A records point to a domain

Barry Margolin barmar at genuity.net
Fri May 19 14:37:43 UTC 2000


In article <87wvkrzbcb.fsf at sharik.worldnet.att.net>,
stanislav shalunov  <shalunov at att.com> wrote:
>3. It does an MX lookup on `example.com.' and it fails (e.g., because
>   the host can't get your nameservers).
>
>4. Since it didn't get an MX record, the MTA looks for an A record.
>   By this time it can get to your name servers so it think that you
>   want mail for user at example.com to go to 10.0.0.1 rather than
>   10.0.0.2.
....
>I'm not sure which MTAs would and would not go to step 4 when a
>temporary DNS failure occurs.  Anyone?

If step 3 fails because the nameservers don't respond, the MTA should give
up immediately and put the message back in the queue to be retried later,
precisely to prevent the above bug.  Why would they even consider going on
to step 4?  If the nameservers are down, they're down.

They should only fall through from step 3 to step 4 when they get a
response that indicates that the name example.com does exist but has no MX
records.  This would be a DNS reply with status = NOERROR and an empty
Answer section.

It's interesting that RFC 974 "Mail Routing and the Domain Name System" is
pretty wishy-washy about this.  It says:

   Mailers are expected to do something reasonable in the face of an
   error.  The behaviour for each type of error is not specified here,
   but implementors should note that different types of errors should
   probably be treated differently.  For example, a response code of
   "non-existent domain" should probably cause the message to be
   returned to the sender as invalid, while a response code of "server
   failure" should probably cause the message to be retried later.

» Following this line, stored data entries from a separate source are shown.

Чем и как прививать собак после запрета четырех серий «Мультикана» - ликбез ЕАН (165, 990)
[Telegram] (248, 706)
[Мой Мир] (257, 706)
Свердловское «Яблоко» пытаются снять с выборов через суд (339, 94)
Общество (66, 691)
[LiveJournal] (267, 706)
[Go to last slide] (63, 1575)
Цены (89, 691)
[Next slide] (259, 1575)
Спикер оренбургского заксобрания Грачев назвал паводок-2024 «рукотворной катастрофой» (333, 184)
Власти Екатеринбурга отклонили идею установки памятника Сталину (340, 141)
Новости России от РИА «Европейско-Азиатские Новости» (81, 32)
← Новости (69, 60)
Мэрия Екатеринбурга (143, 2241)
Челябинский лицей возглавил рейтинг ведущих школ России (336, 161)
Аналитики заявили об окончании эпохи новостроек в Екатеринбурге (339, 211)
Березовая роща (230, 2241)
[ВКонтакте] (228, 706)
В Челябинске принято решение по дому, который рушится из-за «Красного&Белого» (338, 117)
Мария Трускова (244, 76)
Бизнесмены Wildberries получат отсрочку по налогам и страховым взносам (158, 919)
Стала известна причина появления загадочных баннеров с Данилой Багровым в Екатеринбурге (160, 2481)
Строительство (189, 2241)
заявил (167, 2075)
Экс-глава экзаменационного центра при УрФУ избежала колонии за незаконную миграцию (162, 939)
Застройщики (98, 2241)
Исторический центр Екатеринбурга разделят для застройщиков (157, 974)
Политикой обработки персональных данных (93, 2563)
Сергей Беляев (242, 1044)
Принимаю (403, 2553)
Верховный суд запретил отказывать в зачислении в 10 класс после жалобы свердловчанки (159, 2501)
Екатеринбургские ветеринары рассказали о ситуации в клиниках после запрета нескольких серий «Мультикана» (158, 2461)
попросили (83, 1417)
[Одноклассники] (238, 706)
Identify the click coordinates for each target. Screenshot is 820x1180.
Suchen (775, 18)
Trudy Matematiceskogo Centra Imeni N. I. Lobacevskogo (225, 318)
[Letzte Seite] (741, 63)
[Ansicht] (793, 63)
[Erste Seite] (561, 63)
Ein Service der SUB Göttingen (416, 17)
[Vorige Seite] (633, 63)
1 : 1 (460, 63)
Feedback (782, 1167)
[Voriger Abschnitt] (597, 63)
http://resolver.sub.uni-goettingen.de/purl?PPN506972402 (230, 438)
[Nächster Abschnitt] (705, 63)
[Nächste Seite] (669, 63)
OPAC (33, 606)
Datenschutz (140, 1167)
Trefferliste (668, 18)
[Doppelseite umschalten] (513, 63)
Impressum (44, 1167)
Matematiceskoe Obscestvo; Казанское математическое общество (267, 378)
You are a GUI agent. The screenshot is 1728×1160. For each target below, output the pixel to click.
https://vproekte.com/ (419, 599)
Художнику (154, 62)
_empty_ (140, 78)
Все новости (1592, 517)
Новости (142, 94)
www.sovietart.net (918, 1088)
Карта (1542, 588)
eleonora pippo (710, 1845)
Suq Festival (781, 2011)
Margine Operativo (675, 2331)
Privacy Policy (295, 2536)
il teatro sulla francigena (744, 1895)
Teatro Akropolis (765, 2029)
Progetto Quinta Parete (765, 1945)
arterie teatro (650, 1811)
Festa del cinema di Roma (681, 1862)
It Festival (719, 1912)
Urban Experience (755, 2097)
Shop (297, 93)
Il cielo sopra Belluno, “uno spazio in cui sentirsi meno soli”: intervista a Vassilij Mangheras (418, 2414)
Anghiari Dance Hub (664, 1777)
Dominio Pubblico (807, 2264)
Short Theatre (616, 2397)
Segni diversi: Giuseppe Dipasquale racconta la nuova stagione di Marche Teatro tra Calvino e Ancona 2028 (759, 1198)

I suspect this is because the MX mechanism was still pretty new at the
time, and the author didn't feel ready to pronounce absolutes.
Unfortunately, RFC 1123 didn't clarify this section.  However, common sense
suggests that falling through to step 4 after a timeout is the wrong thing
to do.

-- 
Barry Margolin, barmar at genuity.net
Genuity, Burlington, MA
*** DON'T SEND TECHNICAL QUESTIONS DIRECTLY TO ME, post them to newsgroups.
Please DON'T copy followups to me -- I'll assume it wasn't posted to the group.